Extracted material =
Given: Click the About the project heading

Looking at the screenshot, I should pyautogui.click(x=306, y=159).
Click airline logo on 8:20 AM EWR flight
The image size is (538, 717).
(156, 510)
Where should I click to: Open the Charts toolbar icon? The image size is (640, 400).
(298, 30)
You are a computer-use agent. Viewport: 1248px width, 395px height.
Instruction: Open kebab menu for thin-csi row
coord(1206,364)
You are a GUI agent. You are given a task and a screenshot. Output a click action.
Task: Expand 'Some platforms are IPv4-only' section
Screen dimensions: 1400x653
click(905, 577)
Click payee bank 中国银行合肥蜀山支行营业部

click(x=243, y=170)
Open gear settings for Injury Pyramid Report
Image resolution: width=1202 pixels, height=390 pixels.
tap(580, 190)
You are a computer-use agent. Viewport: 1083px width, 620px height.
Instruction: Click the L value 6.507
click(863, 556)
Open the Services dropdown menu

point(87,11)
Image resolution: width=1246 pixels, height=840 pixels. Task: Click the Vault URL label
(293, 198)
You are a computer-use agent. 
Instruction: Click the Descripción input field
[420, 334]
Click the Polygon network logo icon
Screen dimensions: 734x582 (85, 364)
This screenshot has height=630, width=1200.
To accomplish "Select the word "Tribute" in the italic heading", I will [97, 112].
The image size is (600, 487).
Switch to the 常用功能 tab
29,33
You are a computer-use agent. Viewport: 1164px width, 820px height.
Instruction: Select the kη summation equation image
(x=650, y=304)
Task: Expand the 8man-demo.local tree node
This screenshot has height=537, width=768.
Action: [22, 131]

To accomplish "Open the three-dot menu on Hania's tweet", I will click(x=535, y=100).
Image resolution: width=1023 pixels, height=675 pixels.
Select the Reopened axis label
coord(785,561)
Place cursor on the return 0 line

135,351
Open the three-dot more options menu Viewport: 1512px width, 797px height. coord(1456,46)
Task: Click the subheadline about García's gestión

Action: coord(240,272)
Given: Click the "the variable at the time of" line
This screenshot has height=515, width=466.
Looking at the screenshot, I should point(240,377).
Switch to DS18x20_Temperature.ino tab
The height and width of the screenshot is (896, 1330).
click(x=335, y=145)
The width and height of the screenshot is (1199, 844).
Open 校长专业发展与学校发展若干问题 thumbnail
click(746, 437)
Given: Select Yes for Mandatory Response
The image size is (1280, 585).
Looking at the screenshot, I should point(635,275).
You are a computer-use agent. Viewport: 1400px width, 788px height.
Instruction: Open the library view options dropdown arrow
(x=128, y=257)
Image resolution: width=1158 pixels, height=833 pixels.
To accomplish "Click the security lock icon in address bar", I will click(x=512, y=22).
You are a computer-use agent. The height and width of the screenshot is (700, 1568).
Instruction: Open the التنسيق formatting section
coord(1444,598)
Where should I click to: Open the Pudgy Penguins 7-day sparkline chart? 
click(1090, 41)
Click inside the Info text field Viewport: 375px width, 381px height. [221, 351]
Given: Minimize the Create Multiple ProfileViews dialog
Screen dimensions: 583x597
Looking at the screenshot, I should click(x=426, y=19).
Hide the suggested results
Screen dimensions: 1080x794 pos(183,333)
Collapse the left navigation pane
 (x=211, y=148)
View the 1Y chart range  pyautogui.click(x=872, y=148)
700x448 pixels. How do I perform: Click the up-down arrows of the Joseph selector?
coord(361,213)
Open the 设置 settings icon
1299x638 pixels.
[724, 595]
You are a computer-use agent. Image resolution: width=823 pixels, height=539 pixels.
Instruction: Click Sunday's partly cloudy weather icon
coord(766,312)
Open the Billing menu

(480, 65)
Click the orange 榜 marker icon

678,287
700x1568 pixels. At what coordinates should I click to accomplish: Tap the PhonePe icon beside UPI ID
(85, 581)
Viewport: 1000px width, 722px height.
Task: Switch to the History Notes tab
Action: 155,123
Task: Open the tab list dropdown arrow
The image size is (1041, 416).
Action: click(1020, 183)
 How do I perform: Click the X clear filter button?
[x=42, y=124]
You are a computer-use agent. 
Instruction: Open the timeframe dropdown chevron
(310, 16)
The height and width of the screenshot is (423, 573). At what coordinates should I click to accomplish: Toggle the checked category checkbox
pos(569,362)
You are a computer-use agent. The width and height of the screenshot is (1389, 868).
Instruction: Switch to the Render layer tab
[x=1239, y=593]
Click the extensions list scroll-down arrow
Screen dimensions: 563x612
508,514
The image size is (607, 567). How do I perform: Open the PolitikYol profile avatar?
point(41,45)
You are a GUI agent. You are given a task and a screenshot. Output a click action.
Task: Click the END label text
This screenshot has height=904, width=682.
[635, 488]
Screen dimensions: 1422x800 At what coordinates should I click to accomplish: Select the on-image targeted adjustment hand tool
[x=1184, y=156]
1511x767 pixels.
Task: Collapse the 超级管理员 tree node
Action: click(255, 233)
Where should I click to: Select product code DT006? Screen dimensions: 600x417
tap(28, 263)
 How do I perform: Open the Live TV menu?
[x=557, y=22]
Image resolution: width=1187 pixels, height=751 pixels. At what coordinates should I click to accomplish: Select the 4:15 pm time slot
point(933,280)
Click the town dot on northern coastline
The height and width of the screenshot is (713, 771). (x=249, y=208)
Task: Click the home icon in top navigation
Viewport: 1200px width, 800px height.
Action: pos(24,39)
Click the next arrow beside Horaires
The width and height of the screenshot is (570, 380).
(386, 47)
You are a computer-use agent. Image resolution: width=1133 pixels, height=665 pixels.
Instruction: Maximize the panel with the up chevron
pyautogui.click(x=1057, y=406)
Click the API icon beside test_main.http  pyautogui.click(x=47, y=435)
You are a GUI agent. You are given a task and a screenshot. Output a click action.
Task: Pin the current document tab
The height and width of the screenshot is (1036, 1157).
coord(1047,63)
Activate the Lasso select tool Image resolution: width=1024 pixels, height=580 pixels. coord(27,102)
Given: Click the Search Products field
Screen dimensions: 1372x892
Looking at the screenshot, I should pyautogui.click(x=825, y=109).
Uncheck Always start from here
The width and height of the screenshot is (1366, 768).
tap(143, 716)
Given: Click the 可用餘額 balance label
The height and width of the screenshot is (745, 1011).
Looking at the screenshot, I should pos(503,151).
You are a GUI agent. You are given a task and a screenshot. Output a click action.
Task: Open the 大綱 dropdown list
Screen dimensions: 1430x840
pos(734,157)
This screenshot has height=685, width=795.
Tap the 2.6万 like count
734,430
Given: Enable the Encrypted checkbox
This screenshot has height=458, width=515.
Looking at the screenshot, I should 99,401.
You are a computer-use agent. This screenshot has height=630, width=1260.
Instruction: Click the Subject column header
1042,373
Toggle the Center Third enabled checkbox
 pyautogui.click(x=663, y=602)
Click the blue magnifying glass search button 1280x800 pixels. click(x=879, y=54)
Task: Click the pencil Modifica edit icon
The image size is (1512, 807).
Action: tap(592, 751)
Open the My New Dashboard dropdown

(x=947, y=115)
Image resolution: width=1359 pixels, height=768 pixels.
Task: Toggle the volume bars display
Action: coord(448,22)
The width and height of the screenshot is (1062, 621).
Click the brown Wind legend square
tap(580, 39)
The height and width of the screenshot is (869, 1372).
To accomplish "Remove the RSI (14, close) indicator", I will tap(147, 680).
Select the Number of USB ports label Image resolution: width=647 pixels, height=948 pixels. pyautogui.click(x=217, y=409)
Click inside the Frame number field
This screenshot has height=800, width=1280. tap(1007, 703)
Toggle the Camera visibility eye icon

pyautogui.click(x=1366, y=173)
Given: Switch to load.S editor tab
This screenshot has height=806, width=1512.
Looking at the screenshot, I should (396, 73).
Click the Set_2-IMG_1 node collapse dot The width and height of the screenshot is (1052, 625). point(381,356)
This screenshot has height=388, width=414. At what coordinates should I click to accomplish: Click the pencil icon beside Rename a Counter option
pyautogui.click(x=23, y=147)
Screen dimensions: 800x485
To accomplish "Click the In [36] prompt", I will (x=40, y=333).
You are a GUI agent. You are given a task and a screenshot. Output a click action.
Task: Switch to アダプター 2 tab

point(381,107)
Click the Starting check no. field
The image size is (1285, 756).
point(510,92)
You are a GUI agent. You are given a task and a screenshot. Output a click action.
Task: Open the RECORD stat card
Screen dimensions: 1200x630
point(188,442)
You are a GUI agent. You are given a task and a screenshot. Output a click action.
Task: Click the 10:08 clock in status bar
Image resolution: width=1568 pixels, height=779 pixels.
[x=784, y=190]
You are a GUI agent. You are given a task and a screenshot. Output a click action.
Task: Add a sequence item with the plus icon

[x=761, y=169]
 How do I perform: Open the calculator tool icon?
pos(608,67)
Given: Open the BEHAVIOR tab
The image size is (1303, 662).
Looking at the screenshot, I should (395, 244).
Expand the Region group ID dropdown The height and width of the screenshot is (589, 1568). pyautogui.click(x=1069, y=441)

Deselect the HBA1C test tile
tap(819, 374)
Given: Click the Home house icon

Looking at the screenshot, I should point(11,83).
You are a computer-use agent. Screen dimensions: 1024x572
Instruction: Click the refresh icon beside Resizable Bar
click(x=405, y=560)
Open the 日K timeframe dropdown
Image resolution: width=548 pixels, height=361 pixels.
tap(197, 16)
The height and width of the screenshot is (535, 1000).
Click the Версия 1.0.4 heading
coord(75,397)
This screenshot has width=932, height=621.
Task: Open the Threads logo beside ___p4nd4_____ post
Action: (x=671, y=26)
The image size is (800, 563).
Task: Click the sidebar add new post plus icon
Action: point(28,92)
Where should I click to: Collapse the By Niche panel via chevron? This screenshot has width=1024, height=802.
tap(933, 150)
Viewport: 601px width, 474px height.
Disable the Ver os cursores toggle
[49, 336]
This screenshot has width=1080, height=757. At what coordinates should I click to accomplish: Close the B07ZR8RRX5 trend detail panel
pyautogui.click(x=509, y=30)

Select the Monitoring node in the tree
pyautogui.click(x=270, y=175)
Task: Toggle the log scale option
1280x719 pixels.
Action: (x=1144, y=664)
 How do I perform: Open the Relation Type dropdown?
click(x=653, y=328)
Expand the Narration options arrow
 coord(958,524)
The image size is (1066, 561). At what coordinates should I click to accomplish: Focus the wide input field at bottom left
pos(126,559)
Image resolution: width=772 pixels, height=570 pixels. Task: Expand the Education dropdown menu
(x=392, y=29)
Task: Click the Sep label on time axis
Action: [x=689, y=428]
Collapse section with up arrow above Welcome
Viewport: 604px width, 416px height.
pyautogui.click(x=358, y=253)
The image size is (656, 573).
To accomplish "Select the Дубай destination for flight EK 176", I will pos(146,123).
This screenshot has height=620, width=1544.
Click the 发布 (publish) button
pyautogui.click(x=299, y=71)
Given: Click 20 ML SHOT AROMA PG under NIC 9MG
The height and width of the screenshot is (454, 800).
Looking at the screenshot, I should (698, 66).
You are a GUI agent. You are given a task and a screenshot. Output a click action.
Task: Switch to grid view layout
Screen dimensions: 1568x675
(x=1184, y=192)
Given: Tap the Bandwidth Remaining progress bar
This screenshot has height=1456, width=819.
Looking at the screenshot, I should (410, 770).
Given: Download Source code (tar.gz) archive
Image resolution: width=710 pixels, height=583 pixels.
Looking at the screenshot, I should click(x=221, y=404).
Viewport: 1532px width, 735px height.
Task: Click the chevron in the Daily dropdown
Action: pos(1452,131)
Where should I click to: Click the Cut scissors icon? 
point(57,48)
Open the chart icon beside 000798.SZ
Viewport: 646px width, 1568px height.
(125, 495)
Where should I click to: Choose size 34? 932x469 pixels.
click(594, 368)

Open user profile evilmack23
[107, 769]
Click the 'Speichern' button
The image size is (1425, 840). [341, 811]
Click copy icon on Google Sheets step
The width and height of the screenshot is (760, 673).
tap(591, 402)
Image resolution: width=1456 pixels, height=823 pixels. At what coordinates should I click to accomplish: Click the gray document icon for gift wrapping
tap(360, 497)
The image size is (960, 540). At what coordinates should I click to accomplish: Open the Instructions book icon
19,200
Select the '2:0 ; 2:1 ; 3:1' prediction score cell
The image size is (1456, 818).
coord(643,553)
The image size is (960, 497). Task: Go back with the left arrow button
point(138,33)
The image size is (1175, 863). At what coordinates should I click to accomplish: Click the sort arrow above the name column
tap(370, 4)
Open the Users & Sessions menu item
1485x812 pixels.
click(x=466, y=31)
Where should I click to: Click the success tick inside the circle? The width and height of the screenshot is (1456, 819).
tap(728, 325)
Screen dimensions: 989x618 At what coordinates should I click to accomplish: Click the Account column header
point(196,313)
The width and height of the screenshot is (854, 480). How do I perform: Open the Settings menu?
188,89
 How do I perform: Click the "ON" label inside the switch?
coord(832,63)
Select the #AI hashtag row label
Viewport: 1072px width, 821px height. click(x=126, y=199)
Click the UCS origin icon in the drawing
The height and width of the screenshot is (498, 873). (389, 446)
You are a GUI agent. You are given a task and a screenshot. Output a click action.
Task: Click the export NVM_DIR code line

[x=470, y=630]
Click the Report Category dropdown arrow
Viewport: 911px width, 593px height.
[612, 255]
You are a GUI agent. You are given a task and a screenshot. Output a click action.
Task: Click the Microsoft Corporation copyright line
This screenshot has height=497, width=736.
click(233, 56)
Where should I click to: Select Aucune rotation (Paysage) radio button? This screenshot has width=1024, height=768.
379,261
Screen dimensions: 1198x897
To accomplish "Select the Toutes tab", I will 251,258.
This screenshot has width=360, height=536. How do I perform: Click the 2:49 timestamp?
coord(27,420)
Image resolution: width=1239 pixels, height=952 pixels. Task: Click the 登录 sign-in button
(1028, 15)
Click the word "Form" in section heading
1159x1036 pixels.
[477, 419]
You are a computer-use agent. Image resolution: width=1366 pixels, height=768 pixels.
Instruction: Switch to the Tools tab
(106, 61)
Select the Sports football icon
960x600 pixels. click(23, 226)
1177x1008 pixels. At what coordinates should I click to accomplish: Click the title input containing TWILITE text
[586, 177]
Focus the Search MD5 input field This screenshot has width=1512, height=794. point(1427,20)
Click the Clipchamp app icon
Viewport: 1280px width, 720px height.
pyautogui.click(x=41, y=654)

Task objective =
From the records above, quote only the lines running from the line with "The image size is (600, 487)." to the line with "The width and height of the screenshot is (1199, 844).", both lines included.

Your solution =
The image size is (600, 487).
Switch to the 常用功能 tab
29,33
You are a computer-use agent. Viewport: 1164px width, 820px height.
Instruction: Select the kη summation equation image
(x=650, y=304)
Task: Expand the 8man-demo.local tree node
This screenshot has height=537, width=768.
Action: [22, 131]

To accomplish "Open the three-dot menu on Hania's tweet", I will click(x=535, y=100).
Image resolution: width=1023 pixels, height=675 pixels.
Select the Reopened axis label
coord(785,561)
Place cursor on the return 0 line

135,351
Open the three-dot more options menu Viewport: 1512px width, 797px height. coord(1456,46)
Task: Click the subheadline about García's gestión

Action: coord(240,272)
Given: Click the "the variable at the time of" line
This screenshot has height=515, width=466.
Looking at the screenshot, I should point(240,377).
Switch to DS18x20_Temperature.ino tab
The height and width of the screenshot is (896, 1330).
click(x=335, y=145)
The width and height of the screenshot is (1199, 844).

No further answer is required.